Unicode in five minutes (2013)

(richardjharris.github.io)

279 points | by jstanley 1343 days ago

15 comments

  • necovek 1343 days ago
    I originally laughed at "in five minutes", but even though I do not think the article reads in five minutes, it does a surprisingly good job of covering the basics: so good job!

    I do wonder if it is clear for people who are unfamiliar with Unicode? Anyone who is mostly unfamiliar with the details article covers who can say how comprehensible the article is?

    I would also add a mention of the standard Unicode collation table that does a passable job for many languages at the same time (though Unicode Collation Algorithm is mentioned, which this is the default for, I think it's worth highlighting this property of most UCA implementations).

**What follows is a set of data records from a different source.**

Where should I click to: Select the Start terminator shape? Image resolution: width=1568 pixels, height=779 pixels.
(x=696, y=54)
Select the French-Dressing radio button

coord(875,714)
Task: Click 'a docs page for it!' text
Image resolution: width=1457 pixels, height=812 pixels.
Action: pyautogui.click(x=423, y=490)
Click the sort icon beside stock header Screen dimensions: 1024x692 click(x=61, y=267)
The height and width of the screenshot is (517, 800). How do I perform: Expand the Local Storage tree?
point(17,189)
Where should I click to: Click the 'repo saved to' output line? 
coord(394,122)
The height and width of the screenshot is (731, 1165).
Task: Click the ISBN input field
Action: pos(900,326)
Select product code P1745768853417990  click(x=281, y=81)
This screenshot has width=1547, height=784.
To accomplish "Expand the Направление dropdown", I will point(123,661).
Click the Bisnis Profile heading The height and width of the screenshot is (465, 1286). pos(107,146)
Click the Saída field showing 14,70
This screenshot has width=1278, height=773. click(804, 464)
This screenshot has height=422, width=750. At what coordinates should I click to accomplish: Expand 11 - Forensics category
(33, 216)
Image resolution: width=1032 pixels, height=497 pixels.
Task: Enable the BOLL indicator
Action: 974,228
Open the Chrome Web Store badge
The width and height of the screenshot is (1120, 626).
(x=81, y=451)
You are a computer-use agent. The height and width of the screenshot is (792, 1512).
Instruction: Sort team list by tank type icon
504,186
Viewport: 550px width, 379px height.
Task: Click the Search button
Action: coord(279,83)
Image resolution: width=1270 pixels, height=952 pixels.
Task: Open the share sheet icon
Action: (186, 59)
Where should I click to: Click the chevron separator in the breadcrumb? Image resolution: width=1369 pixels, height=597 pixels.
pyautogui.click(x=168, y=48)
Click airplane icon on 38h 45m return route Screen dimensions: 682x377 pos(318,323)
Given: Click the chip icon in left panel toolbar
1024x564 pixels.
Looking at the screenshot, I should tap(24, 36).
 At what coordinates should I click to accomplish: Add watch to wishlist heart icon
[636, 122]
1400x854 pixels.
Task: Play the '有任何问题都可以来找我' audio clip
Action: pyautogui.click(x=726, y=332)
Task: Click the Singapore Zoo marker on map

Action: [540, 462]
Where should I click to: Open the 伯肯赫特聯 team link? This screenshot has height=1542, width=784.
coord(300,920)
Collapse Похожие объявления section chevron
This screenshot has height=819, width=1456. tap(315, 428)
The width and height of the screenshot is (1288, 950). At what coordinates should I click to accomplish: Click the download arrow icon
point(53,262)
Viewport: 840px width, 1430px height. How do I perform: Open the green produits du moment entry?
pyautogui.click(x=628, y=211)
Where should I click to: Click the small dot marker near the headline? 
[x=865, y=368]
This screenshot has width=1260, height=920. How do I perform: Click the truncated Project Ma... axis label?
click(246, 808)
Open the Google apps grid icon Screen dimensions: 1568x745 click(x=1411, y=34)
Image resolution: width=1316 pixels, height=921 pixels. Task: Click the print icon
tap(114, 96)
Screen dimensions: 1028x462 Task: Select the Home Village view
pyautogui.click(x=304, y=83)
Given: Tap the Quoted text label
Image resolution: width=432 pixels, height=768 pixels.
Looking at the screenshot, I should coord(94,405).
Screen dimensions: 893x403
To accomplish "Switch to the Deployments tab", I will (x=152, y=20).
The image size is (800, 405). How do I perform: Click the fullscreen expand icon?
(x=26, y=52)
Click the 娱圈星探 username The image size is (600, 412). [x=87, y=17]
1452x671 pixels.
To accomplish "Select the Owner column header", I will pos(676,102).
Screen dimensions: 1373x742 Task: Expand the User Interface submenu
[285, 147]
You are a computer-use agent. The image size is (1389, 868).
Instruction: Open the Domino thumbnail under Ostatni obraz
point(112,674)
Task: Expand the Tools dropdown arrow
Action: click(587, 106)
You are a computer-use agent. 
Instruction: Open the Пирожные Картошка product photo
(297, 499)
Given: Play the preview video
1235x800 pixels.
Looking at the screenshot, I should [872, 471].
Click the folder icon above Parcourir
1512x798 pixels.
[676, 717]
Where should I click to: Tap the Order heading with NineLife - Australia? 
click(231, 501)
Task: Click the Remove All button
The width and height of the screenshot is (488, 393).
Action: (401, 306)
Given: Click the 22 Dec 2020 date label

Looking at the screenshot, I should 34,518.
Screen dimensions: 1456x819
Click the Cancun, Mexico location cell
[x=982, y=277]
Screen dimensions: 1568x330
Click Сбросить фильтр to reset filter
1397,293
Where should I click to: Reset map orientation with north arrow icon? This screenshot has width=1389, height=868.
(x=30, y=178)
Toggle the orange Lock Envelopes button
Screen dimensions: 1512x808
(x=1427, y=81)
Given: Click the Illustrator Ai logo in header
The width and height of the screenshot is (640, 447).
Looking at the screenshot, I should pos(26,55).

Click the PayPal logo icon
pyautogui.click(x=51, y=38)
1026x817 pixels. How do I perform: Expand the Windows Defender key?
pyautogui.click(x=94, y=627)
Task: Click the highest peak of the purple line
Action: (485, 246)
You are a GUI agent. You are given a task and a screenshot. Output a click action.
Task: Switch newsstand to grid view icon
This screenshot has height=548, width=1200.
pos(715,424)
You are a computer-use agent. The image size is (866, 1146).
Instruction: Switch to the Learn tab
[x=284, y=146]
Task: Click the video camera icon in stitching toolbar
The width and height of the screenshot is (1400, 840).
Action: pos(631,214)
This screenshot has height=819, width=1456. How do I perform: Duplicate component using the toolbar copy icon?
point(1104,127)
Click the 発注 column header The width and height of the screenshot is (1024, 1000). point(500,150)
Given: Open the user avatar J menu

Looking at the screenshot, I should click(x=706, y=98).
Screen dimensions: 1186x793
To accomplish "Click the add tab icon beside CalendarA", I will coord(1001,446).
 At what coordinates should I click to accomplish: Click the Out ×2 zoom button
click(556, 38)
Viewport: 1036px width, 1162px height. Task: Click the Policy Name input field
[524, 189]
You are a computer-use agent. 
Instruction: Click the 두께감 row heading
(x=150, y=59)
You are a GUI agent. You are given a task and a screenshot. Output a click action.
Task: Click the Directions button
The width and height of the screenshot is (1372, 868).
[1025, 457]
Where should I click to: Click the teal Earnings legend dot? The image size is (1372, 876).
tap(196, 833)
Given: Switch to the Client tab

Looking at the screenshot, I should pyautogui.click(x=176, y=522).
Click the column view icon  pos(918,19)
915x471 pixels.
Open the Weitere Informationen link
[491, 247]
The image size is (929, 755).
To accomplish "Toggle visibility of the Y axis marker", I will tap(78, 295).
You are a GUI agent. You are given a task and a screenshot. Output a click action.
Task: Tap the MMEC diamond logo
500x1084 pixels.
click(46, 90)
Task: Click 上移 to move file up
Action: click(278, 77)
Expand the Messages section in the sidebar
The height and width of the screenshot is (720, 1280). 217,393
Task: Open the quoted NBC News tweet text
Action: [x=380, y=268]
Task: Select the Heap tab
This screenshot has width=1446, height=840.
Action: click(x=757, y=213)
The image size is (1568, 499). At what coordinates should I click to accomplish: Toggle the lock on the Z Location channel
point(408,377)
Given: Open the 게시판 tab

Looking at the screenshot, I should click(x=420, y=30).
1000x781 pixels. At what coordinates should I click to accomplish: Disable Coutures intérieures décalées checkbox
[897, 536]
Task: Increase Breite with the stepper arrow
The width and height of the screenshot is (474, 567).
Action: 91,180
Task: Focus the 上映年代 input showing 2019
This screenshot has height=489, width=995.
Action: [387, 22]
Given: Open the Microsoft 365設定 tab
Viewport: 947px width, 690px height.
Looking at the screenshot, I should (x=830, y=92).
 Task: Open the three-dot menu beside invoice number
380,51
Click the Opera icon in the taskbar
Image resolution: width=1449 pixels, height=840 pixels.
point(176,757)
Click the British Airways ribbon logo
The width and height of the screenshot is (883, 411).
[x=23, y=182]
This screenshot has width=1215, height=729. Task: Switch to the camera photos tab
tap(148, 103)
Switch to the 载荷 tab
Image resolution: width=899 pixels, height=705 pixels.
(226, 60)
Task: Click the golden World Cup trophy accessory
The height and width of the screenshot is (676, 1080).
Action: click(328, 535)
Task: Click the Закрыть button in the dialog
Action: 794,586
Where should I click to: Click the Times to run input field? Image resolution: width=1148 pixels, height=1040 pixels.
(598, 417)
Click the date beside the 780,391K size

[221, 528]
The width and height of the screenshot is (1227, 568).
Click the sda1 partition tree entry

    As for the article gotchas, multilingual text is even more complex when go past 5 minutes even for "simple" European scripts. Eg. in Bosnian/Croatian/Serbian in Roman/Latin alphabet, "nj" will be capitalized to "Nj" or "NJ" depending on the rest of the word — eg. "Njegoš" or "NJEGOŠ"; confusingly, Unicode also includes digraphs for both capitalization forms (the eternal tension in Unicode between encoding letters, glyphs or characters), even though they are linguistically equivalent — in practice, they are never used, which makes their inclusion even more perplexing (they are always spelled out using two characters, and there was no historical reason since none of the 8-bit encodings had them)! It will also sometimes be two distinct letters, especially in loanwords like "konjugovan" — this makes things harder when you need to collate texts since the proper order would be "konjugovan", "kontakt", "konj".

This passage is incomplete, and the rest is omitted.